* [Work to complete]
Copy the part of the data that opens with the line containing "Task: Open the 年 yearly statistics tab" and runs through the end of the data, renaming "statistics" to "summary" and leaving all else unchanged. Omit the pictures.

------ Data for this task ------

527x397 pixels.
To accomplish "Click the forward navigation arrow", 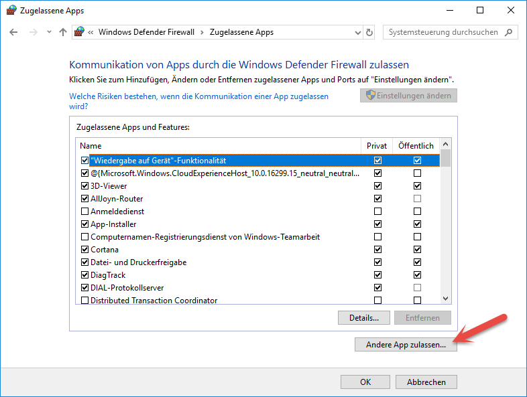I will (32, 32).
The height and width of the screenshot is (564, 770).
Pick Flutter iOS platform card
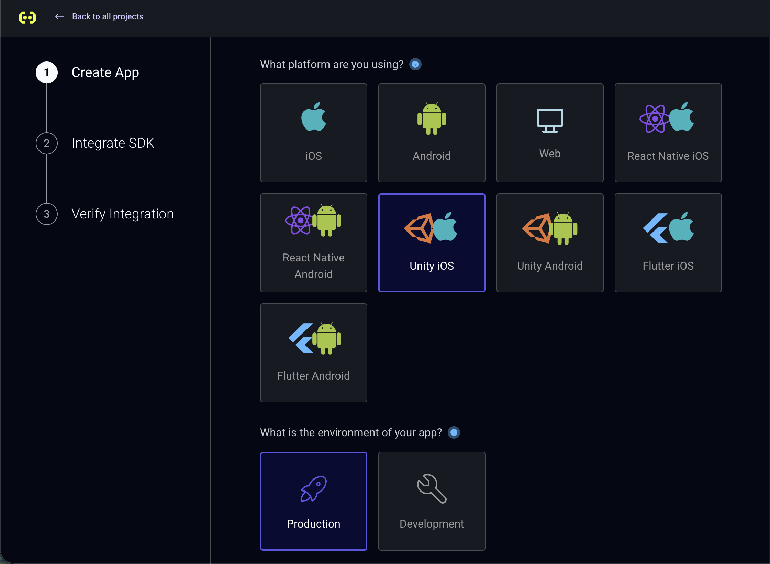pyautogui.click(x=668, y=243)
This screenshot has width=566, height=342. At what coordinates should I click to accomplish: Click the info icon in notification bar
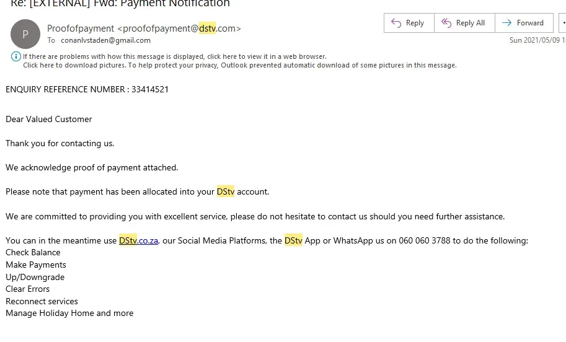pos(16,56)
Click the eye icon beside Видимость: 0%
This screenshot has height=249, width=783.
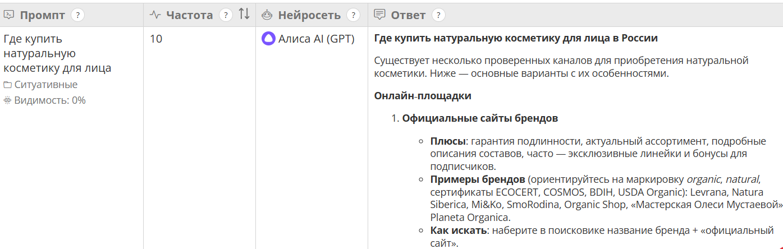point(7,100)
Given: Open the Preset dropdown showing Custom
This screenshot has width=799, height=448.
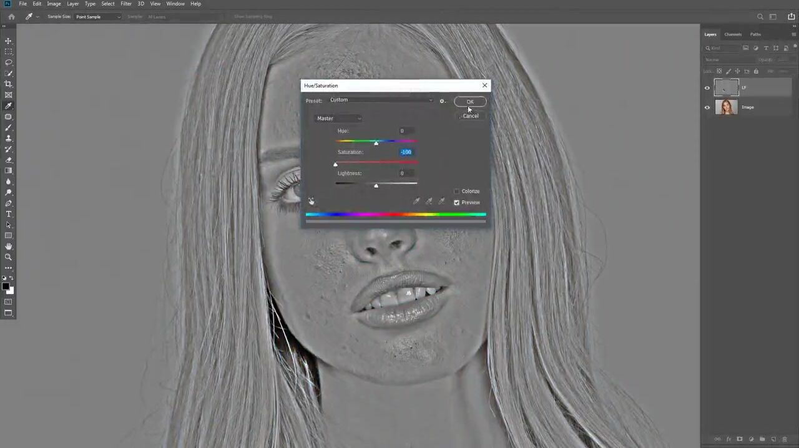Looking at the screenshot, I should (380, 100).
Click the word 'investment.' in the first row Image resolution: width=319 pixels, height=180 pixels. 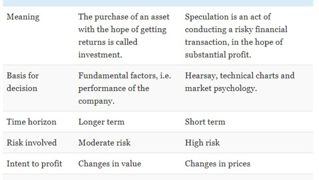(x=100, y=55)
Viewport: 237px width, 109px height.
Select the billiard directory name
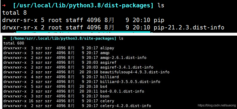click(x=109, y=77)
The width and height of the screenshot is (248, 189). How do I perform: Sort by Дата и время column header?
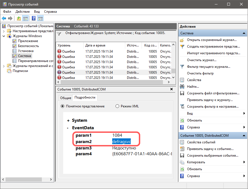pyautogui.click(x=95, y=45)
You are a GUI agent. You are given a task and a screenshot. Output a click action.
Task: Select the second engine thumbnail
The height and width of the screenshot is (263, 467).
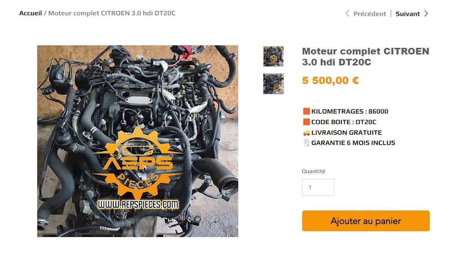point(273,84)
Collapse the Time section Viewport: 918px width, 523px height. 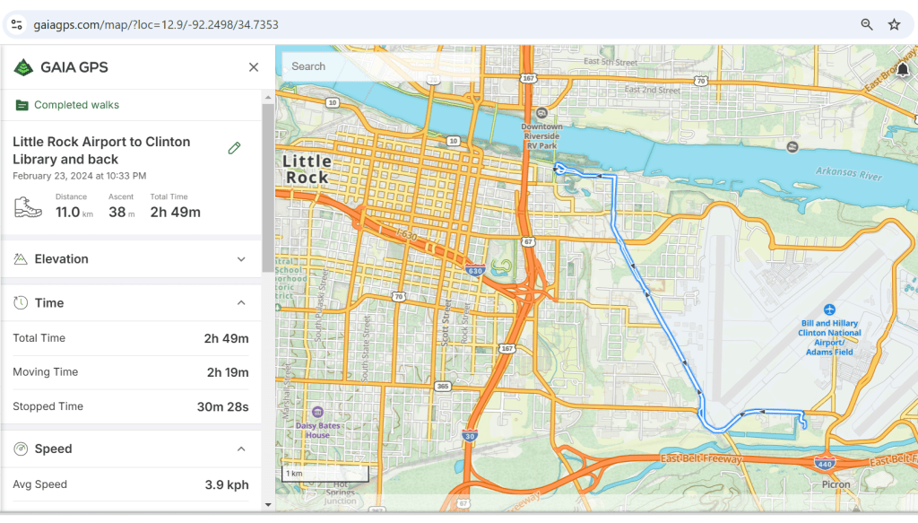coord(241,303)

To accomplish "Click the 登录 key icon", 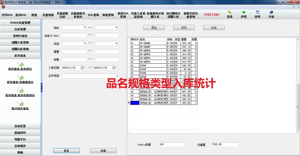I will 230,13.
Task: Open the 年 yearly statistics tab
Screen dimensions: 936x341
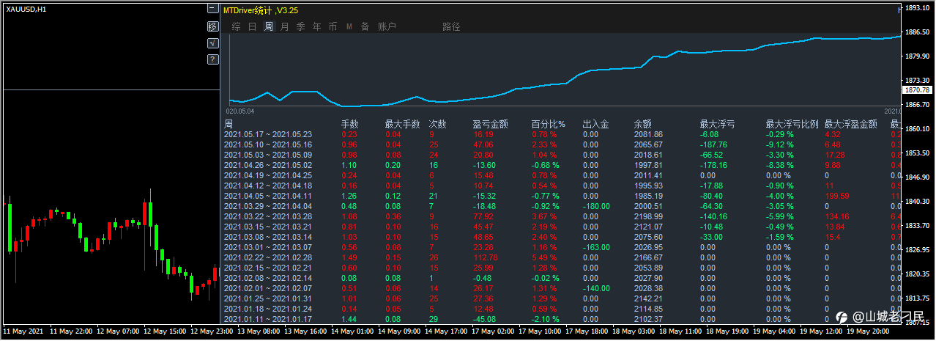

------

* [Answer to the task]
Task: Open the 年 yearly summary tab
Screen dimensions: 936x341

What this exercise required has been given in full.